### WHAT THE EXERCISE ASKS
Reproduce the rows below word for word, beginning with the line that contains "You are a computer-use agent. Viewport: 1077px" and continuing through the line that contains "Action: [x=438, y=279]".

### AVAILABLE DATA
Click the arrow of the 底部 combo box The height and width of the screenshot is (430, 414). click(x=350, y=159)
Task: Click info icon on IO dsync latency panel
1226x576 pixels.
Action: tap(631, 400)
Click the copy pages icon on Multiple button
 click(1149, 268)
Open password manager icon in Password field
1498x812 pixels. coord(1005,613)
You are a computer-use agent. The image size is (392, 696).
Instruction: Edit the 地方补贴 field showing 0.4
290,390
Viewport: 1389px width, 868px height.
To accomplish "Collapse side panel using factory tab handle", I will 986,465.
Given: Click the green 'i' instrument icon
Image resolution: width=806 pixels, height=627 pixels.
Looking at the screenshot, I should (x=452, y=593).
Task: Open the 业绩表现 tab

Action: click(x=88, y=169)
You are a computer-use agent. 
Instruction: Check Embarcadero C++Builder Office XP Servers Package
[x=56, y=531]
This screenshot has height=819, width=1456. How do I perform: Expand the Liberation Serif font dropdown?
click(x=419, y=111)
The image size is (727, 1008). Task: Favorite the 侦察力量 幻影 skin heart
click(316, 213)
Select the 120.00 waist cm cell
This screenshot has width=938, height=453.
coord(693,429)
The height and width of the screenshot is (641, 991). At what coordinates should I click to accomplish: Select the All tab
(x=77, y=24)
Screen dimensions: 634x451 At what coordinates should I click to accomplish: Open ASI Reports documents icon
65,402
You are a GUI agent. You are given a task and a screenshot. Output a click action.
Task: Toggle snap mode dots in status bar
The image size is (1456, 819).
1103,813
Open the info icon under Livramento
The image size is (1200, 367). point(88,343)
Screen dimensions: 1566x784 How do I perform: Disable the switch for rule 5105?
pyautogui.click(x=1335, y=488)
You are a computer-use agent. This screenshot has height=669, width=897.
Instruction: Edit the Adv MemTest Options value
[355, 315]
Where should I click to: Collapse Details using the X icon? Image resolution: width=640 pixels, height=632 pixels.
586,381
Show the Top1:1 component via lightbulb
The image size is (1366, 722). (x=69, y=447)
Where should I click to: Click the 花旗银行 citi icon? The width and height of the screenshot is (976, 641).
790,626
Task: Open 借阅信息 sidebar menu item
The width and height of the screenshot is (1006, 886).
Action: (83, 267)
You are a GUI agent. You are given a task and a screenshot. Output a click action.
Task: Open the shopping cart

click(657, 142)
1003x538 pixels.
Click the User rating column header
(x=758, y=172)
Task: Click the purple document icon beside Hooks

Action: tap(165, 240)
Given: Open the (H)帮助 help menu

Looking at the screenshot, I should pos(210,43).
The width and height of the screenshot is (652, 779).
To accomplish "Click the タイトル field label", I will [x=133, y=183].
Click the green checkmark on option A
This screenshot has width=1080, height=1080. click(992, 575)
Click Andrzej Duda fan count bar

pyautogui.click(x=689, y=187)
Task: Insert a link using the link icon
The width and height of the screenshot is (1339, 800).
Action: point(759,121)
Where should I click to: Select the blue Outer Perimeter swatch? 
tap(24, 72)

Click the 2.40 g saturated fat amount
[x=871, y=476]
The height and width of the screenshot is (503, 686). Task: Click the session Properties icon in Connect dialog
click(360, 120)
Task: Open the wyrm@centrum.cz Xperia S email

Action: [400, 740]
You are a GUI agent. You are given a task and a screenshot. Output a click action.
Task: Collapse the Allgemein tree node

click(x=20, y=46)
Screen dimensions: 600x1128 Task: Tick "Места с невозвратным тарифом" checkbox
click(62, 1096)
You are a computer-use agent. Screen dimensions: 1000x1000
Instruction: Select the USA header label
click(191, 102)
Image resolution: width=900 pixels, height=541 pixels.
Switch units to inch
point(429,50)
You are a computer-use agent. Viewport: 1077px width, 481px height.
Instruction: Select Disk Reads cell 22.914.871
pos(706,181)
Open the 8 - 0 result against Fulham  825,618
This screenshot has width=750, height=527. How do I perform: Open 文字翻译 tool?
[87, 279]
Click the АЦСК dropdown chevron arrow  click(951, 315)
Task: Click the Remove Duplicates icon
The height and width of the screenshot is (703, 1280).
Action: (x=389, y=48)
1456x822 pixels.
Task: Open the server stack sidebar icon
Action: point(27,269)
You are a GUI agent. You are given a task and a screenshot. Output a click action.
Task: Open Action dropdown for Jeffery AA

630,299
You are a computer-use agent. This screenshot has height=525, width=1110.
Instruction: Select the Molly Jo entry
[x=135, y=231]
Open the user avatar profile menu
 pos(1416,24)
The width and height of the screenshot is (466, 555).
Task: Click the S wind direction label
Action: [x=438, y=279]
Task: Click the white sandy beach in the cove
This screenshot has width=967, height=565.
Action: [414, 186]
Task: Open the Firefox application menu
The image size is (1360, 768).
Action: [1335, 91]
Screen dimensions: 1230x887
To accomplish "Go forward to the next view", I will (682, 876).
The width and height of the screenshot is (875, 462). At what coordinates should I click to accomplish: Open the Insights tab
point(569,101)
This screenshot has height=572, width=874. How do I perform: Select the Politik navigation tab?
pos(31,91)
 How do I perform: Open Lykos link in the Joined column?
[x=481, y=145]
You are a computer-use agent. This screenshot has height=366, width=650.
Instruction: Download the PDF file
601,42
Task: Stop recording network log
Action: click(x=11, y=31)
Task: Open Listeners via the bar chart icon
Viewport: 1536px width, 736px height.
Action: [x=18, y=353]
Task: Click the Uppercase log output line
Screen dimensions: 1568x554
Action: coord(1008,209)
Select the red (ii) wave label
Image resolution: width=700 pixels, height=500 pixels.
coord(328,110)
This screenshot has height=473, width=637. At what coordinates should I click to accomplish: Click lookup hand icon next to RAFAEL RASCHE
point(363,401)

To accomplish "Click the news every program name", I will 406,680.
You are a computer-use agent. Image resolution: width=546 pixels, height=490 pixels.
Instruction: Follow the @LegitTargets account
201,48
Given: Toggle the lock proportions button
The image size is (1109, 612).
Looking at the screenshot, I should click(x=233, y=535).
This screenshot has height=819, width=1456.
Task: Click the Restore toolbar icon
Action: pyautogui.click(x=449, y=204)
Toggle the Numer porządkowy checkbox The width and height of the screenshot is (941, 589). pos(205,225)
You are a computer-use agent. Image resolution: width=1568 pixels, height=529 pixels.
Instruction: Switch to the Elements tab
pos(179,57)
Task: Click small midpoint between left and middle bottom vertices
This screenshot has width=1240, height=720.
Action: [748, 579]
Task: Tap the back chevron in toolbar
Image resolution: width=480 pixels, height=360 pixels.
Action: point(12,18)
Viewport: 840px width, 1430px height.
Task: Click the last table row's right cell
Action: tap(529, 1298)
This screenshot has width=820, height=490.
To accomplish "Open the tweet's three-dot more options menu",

### RESPONSE BELOW
You are a computer-use agent. Viewport: 1077px width, 481px height.
Instruction: Select Disk Reads cell 22.914.871
pos(706,181)
Open the 8 - 0 result against Fulham  825,618
This screenshot has width=750, height=527. How do I perform: Open 文字翻译 tool?
[87, 279]
Click the АЦСК dropdown chevron arrow  click(951, 315)
Task: Click the Remove Duplicates icon
The height and width of the screenshot is (703, 1280).
Action: (x=389, y=48)
1456x822 pixels.
Task: Open the server stack sidebar icon
Action: point(27,269)
You are a GUI agent. You are given a task and a screenshot. Output a click action.
Task: Open Action dropdown for Jeffery AA

630,299
You are a computer-use agent. This screenshot has height=525, width=1110.
Instruction: Select the Molly Jo entry
[x=135, y=231]
Open the user avatar profile menu
 pos(1416,24)
The width and height of the screenshot is (466, 555).
Task: Click the S wind direction label
Action: [x=438, y=279]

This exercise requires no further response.